[PASSAGE PROVIDED]
Operation Vacation. Or, "I went on holiday and all I got was this lousy liver!"
Rising healthcare costs, long wait lists, and the unavailability of medical procedures have all given a boost to medical tourism. Particularly in the Global South.
I previously hadn't given these issues much thought, but CBC Radio 1's The Current episode on ethical dilemmas surrounding medical tourism shook up my moral barometer. Individual and systemic power dynamics, privilege and the question of 'what is travel' all get wrapped up in a mess of questions as soon as the big businesses of pharmaceuticals, medicine and tourism meet.
For example, should luxury medical tourism be encouraged given that it can increase the health care costs for locals and draw doctors away from local practices? Should physicians continue to be allowed to deny follow-up care to patients who had procedures done in foreign countries? Should patients accept the full cost of their decisions to find medical care abroad so that negative outcomes or complications are not unfairly borne by taxpayers?
Often, medical tourism resorts feature visible divides between the guests and hosts, and I would say symptomatic of the wider systems of power and privilege at play within tourism. But I have also met dozens of medical tourists, particularly while staying in hostels. Notably, the majority were themselves low-income or uninsured.
[/PASSAGE PROVIDED]
[PROVIDED MATERIAL]
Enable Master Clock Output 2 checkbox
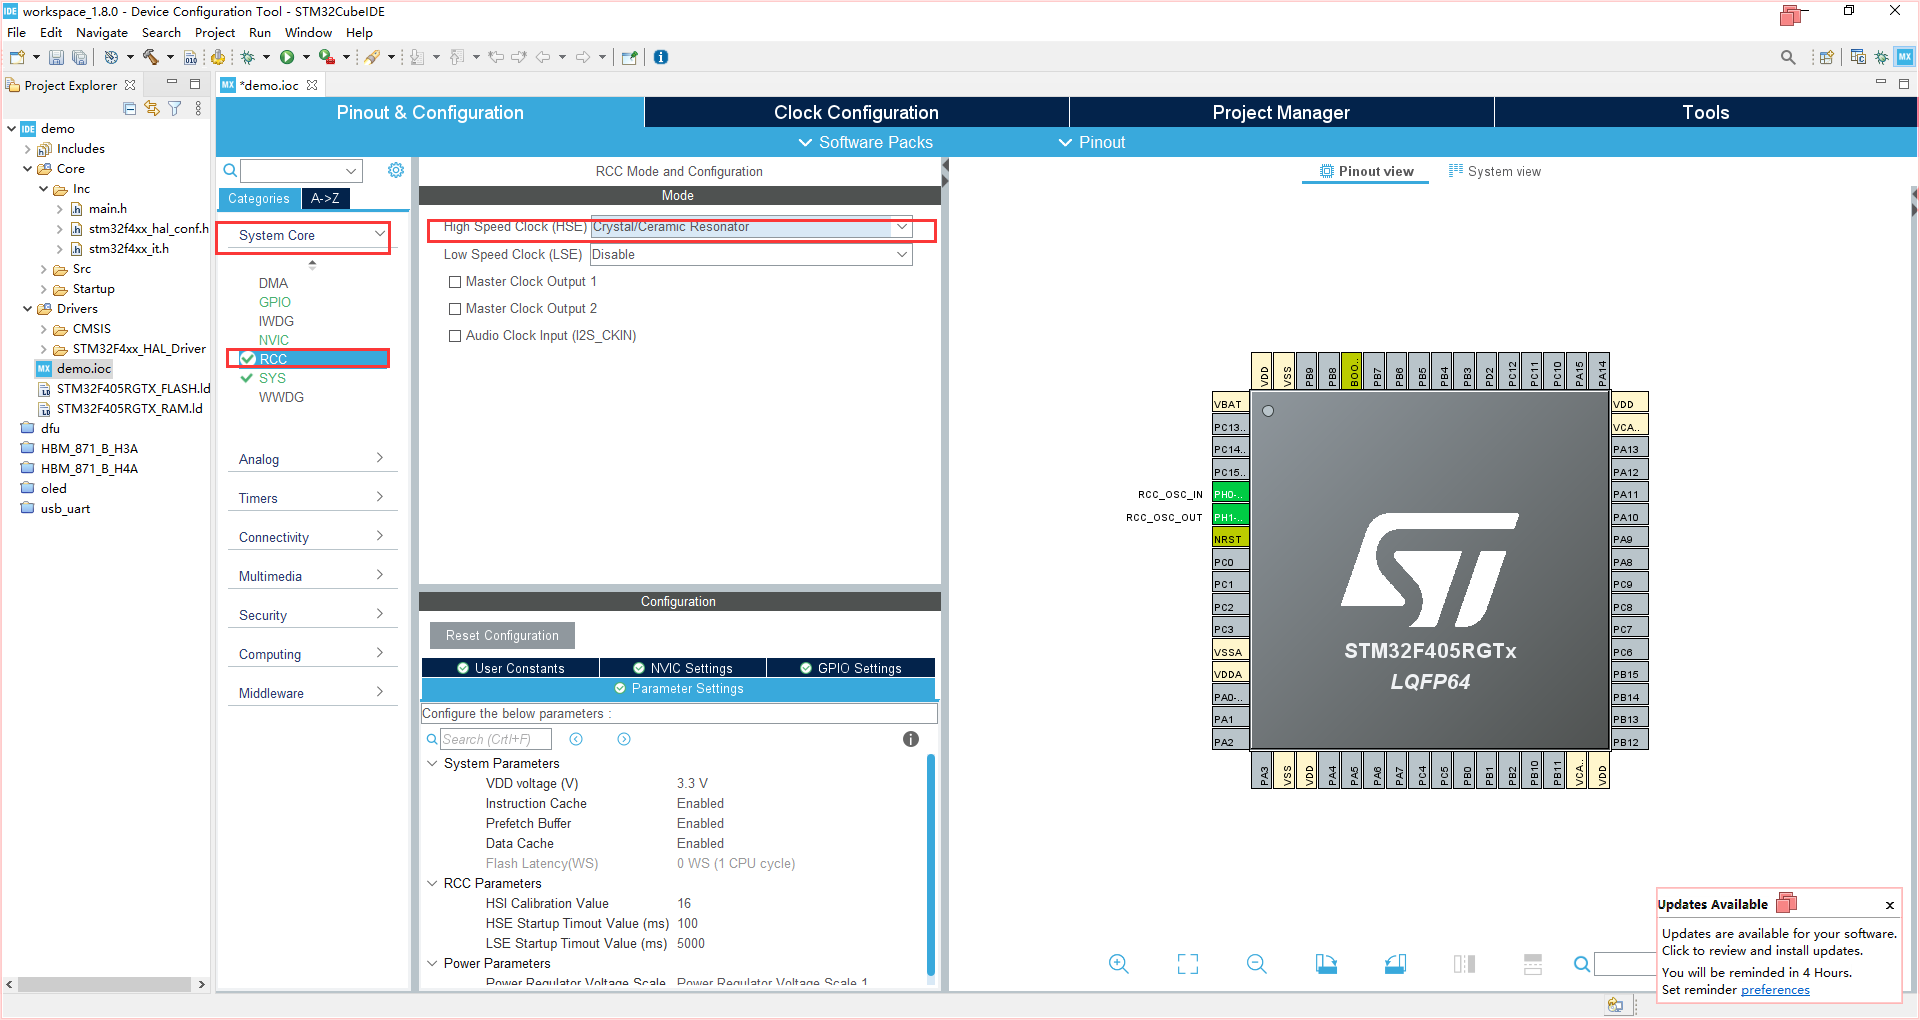(455, 309)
[/PROVIDED MATERIAL]
* WORK TASK A:
Answer these about the medical tourism post:
(i) Which radio program's episode shook up the author's moral barometer?
(ii) Where did the author meet dozens of medical tourists?
(iii) What does the post say most of those medical tourists were?
* WORK TASK B:
Can you reproduce the medical tourism post word for word, starting with "Rising healthcare costs, long" and going on through "and tourism meet."?
* WORK TASK C:
Could you carry the medical tourism post further, picking up after its final sentence?

* EXPECTED OUTPUT A:
(i) The Current, on CBC Radio 1.
(ii) In hostels.
(iii) Low-income or uninsured.

* EXPECTED OUTPUT B:
Rising healthcare costs, long wait lists, and the unavailability of medical procedures have all given a boost to medical tourism. Particularly in the Global South.
I previously hadn't given these issues much thought, but CBC Radio 1's The Current episode on ethical dilemmas surrounding medical tourism shook up my moral barometer. Individual and systemic power dynamics, privilege and the question of 'what is travel' all get wrapped up in a mess of questions as soon as the big businesses of pharmaceuticals, medicine and tourism meet.

* EXPECTED OUTPUT C:
So my personal (limited) experience with medical tourism strays from the idea that operation vacations are exclusively for elites. For patients who cannot afford treatment in their home country, or looking for experimental cures, hoping borders might be the last refuge.
In some ways, it can be argued that aspects of medical tourism put control back into the hands of the patients. They can quite literally ‘shop around’ for the destination and procedure that best suits their needs. It seems like a natural extension of neo-liberalism or free market capitalism across a more globalised world.
The obvious downsides are the often poor information sharing that prevents consumers from making the best choices for their health, and the perpetuation of global 'haves' and 'have-nots' where health goes to those who can afford it.